As I move through the process of grief, I have found humor to be a necessary component.
If you have ever seen the movie, “Elizabethtown,” with Orlando Bloom, Kirsten Dunst and Susan Sarandon, you can appreciate what I am talking about. Susan Sarandon loses her husband and is desperately trying out new things to help compensate the loss. She learns to fix the car, the toilet and learns to “tap dance” among other things.
I have found myself in the throes of what Susan Sarandon’s character experiences. In the first two weeks after my husband’s death, his truck wouldn’t start, the lawnmower wouldn’t start and a mouse (or rat) the size of a small dog, took up residency in the garage. I remember coming to tears, my heart beating fast and my knees going weak. I remember thinking, “Great!” “What next?” I also thought, “You have got to let things go, Ginny.” “Everything will be alright.”
About 20 minutes after that statement, I hear a lawnmower, my wonderful neighbor is mowing my yard, my boss texts me to let me know she and her husband are going to help with my husband’s truck and my dog comes running up to me from outside and as I look down, drops the mouse at my feet. Thank God for divine intervention!
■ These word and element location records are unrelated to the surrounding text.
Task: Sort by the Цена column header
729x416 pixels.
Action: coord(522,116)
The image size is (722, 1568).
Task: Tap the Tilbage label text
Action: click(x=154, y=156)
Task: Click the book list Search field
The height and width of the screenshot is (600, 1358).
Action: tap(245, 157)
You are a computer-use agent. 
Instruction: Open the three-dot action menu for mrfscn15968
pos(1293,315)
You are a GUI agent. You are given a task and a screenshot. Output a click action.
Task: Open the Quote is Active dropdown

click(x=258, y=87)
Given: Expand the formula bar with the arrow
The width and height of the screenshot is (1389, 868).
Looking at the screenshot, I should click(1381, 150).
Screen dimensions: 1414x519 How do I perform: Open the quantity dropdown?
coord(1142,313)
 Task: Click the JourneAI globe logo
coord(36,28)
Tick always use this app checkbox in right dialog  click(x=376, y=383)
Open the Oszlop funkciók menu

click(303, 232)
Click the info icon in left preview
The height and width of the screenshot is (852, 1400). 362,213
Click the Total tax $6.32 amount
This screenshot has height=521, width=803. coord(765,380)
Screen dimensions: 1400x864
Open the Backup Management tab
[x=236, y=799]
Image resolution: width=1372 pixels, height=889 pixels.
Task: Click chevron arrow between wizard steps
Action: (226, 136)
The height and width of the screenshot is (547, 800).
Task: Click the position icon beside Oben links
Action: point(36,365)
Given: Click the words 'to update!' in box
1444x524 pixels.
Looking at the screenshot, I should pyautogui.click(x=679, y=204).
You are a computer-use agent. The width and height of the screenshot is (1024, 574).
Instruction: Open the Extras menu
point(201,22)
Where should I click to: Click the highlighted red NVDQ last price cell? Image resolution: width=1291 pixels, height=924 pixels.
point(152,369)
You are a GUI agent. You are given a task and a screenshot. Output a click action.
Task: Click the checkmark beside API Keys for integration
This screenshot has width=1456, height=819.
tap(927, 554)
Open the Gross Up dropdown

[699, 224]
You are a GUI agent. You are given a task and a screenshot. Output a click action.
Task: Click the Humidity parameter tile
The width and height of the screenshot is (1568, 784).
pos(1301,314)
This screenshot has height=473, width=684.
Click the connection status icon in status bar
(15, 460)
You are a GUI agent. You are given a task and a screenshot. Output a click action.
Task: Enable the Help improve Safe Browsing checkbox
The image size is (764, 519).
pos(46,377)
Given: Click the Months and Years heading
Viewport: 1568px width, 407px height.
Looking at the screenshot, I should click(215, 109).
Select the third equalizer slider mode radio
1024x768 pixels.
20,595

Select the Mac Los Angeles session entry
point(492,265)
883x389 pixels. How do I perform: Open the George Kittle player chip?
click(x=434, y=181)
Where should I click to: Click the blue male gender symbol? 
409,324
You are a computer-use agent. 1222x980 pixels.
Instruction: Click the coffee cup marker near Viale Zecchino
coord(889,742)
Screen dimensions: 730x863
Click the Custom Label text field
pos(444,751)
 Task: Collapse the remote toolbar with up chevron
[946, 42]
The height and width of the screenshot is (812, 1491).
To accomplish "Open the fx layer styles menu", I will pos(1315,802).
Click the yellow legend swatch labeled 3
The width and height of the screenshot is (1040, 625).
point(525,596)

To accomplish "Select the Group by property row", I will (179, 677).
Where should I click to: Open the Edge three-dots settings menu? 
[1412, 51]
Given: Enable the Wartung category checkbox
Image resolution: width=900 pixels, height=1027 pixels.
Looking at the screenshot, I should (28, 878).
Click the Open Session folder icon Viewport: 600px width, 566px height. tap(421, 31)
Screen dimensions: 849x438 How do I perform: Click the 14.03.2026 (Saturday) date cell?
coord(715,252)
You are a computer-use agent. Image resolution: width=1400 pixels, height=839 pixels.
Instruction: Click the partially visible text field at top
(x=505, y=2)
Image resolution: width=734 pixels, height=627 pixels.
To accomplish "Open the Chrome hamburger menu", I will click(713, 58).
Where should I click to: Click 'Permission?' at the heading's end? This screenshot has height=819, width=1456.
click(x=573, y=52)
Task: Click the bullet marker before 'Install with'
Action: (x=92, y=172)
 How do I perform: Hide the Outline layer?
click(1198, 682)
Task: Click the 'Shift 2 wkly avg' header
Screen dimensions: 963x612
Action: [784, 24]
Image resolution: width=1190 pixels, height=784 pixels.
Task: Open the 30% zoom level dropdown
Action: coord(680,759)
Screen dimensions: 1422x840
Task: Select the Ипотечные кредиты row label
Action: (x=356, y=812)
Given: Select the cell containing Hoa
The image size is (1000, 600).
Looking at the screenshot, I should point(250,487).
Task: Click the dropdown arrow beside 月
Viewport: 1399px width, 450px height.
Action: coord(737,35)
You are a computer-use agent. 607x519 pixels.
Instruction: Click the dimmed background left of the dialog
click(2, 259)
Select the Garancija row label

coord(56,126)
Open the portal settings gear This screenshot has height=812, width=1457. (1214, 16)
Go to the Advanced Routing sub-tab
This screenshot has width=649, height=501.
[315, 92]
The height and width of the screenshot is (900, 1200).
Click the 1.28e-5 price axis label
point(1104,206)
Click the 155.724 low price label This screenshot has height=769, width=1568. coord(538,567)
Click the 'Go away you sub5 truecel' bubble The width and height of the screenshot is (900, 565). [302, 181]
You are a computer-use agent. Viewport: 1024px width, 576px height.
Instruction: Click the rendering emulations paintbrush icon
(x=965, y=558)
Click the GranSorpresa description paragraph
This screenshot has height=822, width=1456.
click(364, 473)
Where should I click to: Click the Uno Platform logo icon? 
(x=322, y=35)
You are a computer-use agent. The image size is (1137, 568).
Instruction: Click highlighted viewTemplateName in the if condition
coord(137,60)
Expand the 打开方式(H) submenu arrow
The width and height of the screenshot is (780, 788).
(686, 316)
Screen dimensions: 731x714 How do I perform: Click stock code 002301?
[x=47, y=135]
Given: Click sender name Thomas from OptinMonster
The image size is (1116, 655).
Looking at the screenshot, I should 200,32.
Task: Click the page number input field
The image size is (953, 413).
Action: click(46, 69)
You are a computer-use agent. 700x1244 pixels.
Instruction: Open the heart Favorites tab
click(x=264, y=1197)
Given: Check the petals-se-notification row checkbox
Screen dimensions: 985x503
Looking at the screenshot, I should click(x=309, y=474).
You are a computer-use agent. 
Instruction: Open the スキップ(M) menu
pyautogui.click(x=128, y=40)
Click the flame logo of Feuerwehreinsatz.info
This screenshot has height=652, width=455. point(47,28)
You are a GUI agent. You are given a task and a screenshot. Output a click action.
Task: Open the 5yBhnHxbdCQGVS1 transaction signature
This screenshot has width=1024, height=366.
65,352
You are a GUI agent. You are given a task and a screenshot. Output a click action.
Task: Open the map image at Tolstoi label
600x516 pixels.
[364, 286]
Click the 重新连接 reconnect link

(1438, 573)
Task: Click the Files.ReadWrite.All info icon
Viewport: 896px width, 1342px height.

I have to tell you though it has been an effort learning to dance in the rain. It’s not easy as those emotional downpours hit. While I feel for the most part I am an independent woman, there was so much physical and unspoken support I forget I had.
Our AC and heating system had been giving us a little trouble and required a few small repairs, nothing major however until this last week when another problem occurred. It was one of those problems that could go either way and a decision was needed. One of the considerations was also the cost. What was the best decision?
After two nights of restless sleep, and doing numerous Google searches for trouble shooting, I felt exhausted and broke down in tears. This breakdown was not about making a decision on an air conditioner as much as it was about not having my partner and support here with me. My thoughts turned to the “what-if” scenarios of a bleak future.
However, as I sit here today with my new system running beautifully with its latest technology, I feel stronger. I made the right decision.
Dancing in the rain will continue to make me stronger and appreciate the beauty of the new “me” that is emerging. My sweet husband is a part of me still and will always be, but I know I will survive on my own as each beautiful hurdle teaches me something new about myself.